An association between the gene products associated with blood coagulation (hemostasis), and tumor development, growth, and metastasis has been reported as early as 1911.  Since that time, additional studies have indicated that the hemostasis-inflammation crosstalk plays a role in carcinogenesis, and that chronic inflammation, e,g., colitis, prostatitis, is a contributing factor to the pathological events leading to cancer.  Further research supports a role for hemostasis proteins in the development of the vascular network within tumors (angiogenesis), which is vital to the survival of the tumor.  Therefore, hemostasis proteins regulate cancer progression at all stages of development.

This research program of the Keck Center utilizes both cell-based and in vivo studies to investigate the relationships between hemostasis proteins, inflammation proteins, and regulation of the multistage development of cancer.

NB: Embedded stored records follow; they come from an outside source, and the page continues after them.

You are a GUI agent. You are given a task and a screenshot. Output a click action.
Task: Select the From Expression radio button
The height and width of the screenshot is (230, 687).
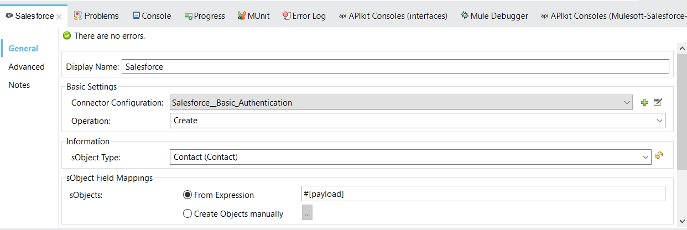coord(188,195)
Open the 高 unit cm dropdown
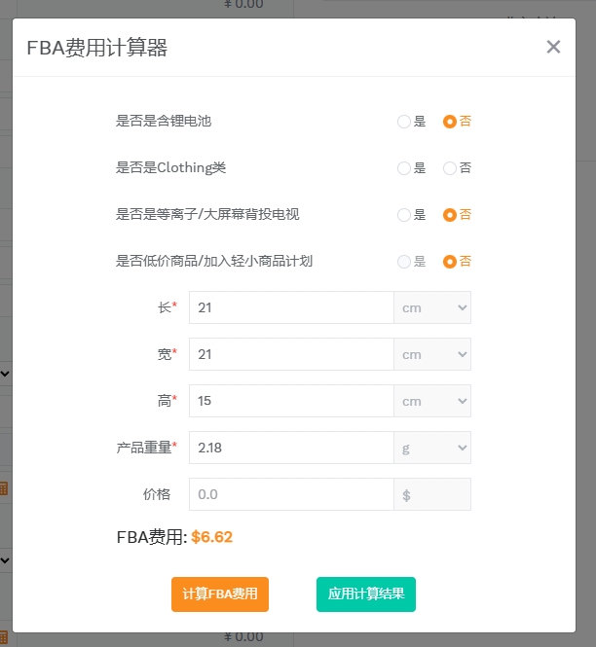 pos(432,401)
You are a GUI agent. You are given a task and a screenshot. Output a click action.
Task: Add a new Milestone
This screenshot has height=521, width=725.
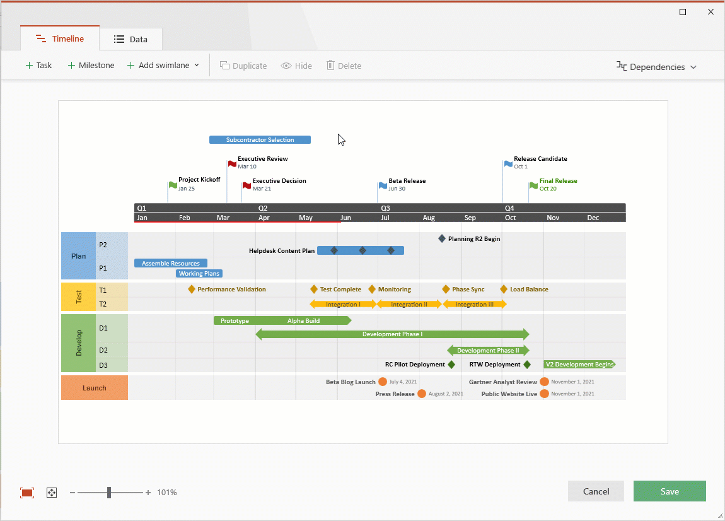click(90, 65)
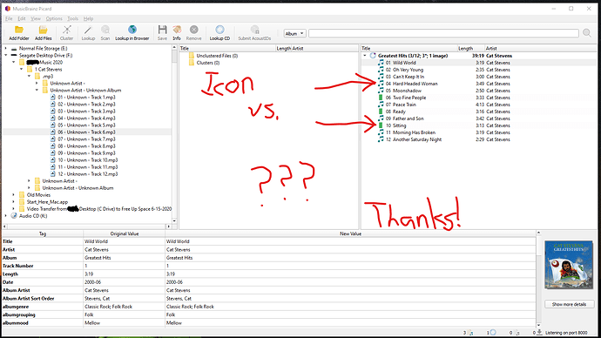Screen dimensions: 601x338
Task: Click the Save floppy disk icon
Action: [x=162, y=30]
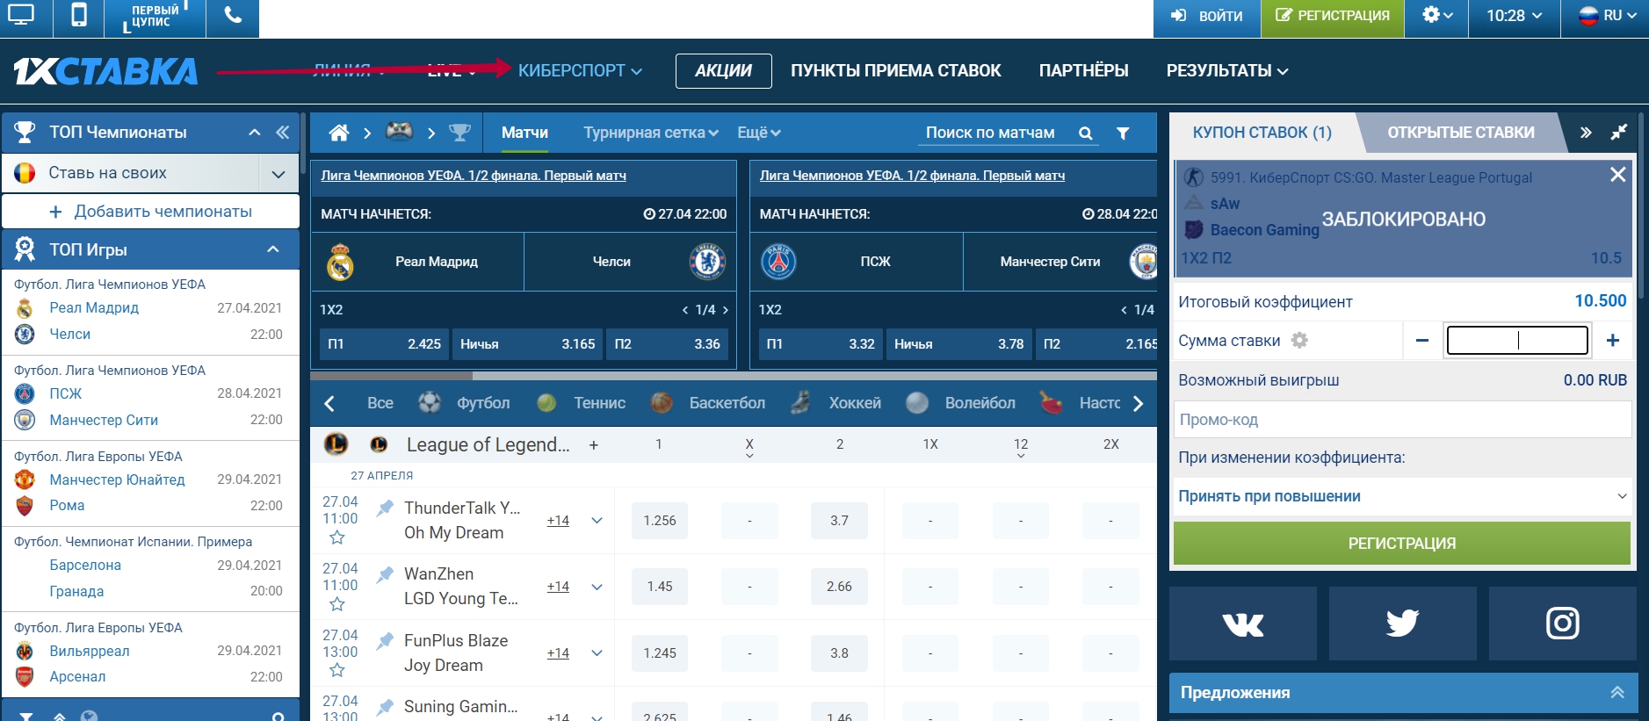Star the WanZhen vs LGD Young match
This screenshot has height=721, width=1649.
337,604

Colorectal cancer is the third most common carcinoma in men and women in the U.S. and Canada.  One in 18 people will develop colorectal cancer in their lifetime and the American Cancer Society estimates that approximately 150,000 new cases of colorectal cancer will be diagnosed this year.  The Keck Center utilizes an inflammatory model of colon cancer in mice to identify mechanisms by which proteins of hemostasis and inflammation influence the pathologies associated with colorectal cancer.

Additional studies of the Center focus on vascular development of cancers utilizing cell-based studies of primary endothelial cells and in vivo models in which genetic mutations are introduced into a gene to study functional domain requirements of a protein in regulating angiogenesis.

Research Program Investigators

Recent Publications

Guillen-Ahlers H, Buechler SA, Suckow MA, Castellino FJ, Ploplis VA. (2008).  Sulindac treatment alters collagen and matrilysin expression in adenomas of ApcMin/+ mice.  Carcinogenesis 29:1421-1427.

Ploplis VA, Tipton H, Menchen H, Castellino FJ.  (2007).  A urokinase-type plasminogen activator deficiency diminishes the frequency of intestinal adenomas in Apc Min/+ mice.  J. Pathol. 213:266-274.

Balsara R, Castellino FJ, Ploplis VA. (2006).  A novel function of plasminogen activator inhibitor-1 in modulation of the Akt pathway in wild-type and plasminogen activator inhibitor-1 deficient endothelial cells. J. Biol. Chem. 281:22527-22536.